* _TEXT_:
══════
Low mood can develop alongside chronic inflammation, nutrient deficiencies, immune activation and disruption within the gut-brain axis. Coeliac disease is one example of this connection.


How coeliac disease can present

Coeliac disease is an autoimmune condition triggered by gluten in genetically susceptible individuals. The immune response damages the lining of the small intestine and, over time, affects nutrient absorption and wider immune function.

It is commonly associated with gastrointestinal symptoms such as diarrhoea, bloating, abdominal pain and weight loss. Headaches, mouth ulcers, skin changes, anaemia, fertility issues and reduced bone density are also recognised features of the condition.

NICE advises that coeliac disease should be considered in individuals with unexplained depression or anxiety and recognises that mood-related symptoms may occur alongside the condition (NICE, 2015).
══════
* _WORK TASK 1_:
According to the coeliac disease text, what triggers the condition?
* _WORK TASK 2_:
Write the next part of the coeliac disease text, starting right after its last sentence.
The listing that follows comes from a separate source and is unrelated to the coeliac disease text.
══════
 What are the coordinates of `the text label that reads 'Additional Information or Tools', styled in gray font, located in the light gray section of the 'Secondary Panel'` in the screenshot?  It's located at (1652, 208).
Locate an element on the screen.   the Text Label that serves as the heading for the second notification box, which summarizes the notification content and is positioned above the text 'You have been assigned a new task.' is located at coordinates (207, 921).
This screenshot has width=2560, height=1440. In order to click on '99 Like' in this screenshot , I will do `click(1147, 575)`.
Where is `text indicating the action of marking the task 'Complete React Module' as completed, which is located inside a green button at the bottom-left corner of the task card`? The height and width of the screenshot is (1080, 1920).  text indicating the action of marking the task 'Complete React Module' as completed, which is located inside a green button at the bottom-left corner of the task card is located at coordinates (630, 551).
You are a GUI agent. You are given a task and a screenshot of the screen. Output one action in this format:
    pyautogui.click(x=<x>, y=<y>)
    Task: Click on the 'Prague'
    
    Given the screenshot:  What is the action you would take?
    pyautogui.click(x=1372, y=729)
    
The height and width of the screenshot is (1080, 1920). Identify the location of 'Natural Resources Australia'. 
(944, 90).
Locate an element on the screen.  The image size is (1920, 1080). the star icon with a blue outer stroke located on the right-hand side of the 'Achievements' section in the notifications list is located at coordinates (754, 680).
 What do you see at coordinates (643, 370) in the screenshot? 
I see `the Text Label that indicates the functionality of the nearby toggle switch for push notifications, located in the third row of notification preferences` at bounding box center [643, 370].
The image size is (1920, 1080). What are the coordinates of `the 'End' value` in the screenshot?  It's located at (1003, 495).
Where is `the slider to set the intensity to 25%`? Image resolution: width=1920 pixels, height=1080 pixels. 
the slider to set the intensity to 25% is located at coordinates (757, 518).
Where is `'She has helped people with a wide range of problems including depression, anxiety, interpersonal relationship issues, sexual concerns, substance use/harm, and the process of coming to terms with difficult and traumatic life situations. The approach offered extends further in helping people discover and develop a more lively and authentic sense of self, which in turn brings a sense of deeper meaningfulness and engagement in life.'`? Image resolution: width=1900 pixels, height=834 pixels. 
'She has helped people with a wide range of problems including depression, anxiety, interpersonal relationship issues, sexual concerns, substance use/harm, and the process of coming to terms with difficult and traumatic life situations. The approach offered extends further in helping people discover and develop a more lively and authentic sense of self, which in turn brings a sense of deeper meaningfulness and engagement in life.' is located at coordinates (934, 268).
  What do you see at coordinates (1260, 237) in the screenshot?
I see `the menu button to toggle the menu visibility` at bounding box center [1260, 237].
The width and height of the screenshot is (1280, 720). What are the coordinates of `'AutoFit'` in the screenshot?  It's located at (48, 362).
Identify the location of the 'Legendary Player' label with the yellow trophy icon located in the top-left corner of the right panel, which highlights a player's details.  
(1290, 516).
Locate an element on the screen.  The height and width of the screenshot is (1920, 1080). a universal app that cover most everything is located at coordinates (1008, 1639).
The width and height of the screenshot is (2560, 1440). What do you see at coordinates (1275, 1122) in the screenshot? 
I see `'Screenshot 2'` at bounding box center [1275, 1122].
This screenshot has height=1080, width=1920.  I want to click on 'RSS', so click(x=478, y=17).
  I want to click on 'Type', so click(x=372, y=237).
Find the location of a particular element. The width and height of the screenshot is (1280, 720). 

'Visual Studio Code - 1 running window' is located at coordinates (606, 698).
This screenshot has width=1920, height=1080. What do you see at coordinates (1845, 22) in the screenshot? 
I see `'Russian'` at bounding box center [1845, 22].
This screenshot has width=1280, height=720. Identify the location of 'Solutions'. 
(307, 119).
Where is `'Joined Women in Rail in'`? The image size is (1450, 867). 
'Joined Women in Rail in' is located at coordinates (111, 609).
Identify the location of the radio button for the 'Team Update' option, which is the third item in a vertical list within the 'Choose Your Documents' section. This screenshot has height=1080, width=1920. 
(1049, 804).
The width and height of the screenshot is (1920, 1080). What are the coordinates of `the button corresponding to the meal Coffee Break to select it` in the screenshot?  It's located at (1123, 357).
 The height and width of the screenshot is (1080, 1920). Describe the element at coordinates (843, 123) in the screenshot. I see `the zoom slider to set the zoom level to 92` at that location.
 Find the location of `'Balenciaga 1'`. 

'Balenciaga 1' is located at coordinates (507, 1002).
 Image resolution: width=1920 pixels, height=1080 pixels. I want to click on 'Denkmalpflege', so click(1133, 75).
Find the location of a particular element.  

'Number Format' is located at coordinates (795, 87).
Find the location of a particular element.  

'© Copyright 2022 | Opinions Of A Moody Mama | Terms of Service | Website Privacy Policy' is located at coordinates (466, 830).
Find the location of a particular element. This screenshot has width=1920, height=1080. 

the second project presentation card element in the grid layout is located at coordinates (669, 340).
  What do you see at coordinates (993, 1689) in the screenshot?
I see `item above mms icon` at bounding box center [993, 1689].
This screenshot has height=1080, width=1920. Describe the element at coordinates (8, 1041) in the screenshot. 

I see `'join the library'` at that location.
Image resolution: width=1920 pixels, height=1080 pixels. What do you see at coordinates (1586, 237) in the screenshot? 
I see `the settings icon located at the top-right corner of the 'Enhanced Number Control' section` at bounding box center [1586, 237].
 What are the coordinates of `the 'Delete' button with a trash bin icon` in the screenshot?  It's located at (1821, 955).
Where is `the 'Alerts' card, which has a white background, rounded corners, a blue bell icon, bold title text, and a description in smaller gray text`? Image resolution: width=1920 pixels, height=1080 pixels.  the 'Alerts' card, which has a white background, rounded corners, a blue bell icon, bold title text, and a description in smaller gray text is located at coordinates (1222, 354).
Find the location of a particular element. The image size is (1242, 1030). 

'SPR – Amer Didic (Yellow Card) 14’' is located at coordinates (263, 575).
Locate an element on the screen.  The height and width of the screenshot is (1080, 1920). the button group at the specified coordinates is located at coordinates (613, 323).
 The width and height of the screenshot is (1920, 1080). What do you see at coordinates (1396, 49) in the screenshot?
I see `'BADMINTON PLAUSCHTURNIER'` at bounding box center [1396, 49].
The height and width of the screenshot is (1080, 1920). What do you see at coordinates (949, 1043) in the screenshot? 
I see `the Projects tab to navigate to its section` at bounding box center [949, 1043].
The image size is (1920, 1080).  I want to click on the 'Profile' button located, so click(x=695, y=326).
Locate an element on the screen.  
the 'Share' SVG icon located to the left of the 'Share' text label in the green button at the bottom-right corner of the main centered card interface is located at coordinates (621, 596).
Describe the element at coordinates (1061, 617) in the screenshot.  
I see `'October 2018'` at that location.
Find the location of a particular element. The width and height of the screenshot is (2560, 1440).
══════
* _WRITTEN RESPONSE 1_:
Gluten, in genetically susceptible individuals.

* _WRITTEN RESPONSE 2_:
Mood symptoms can appear early and may precede diagnosis by years. Fatigue, brain fog, irritability, anxiety, depression, poor concentration and low motivation are all frequently reported. During that time, intestinal damage, malabsorption and immune activation continue in the background. A high proportion of adults with coeliac disease have received psychiatric treatment before diagnosis, in some cases for prolonged periods.

Interest has also grown around non-coeliac gluten sensitivity. Some individuals without coeliac disease report improvement in neurological, psychological or digestive symptoms following gluten removal, although the underlying mechanisms remain less clearly defined.


Nutrient absorption and mood

The small intestine is where many key nutrients are absorbed. When the intestinal lining is damaged, absorption becomes impaired. Over time, this affects energy production, neurological function and nervous system stability.

Iron, folate, B12, zinc, magnesium, vitamin D and amino acids are all commonly affected by malabsorption in coeliac disease. These nutrients are involved in processes linked to mood, cognition and brain function, including oxygen transport, mitochondrial activity, methylation, immune regulation and neurotransmitter synthesis.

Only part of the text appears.